• DIRECTIONS: Return only the stretch of the material below that begins with the line containing "You are a GUI" and ends with the line containing "Task: Toggle Editable", exactly; both of those lines belong to it.

• RECORDS FOR THE TASK:
········

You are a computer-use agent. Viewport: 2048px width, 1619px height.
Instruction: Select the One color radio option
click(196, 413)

········

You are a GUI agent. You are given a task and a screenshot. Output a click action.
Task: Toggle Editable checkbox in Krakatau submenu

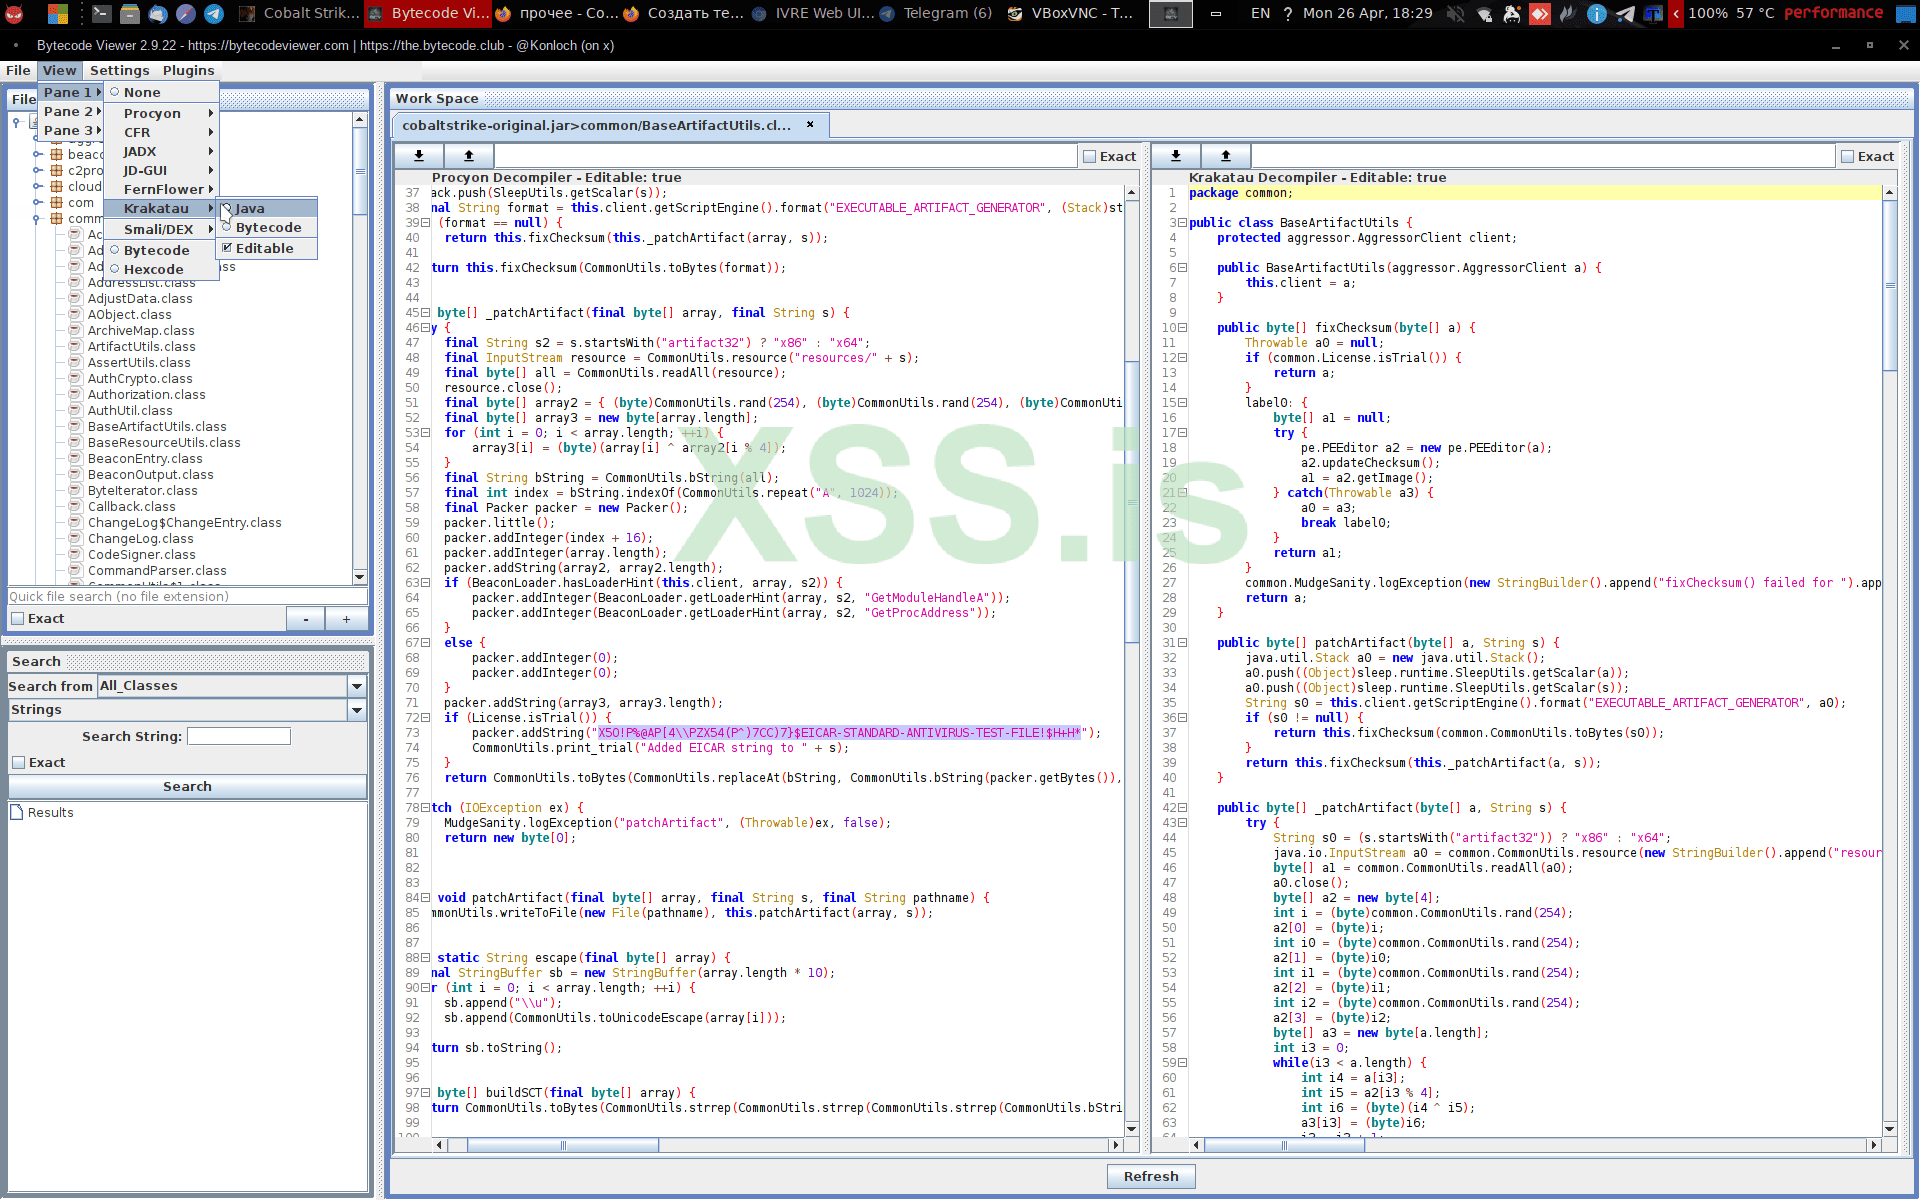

········

• COMPLETED EXERCISE:
You are a GUI agent. You are given a task and a screenshot. Output a click action.
Task: Toggle Editable checkbox in Krakatau submenu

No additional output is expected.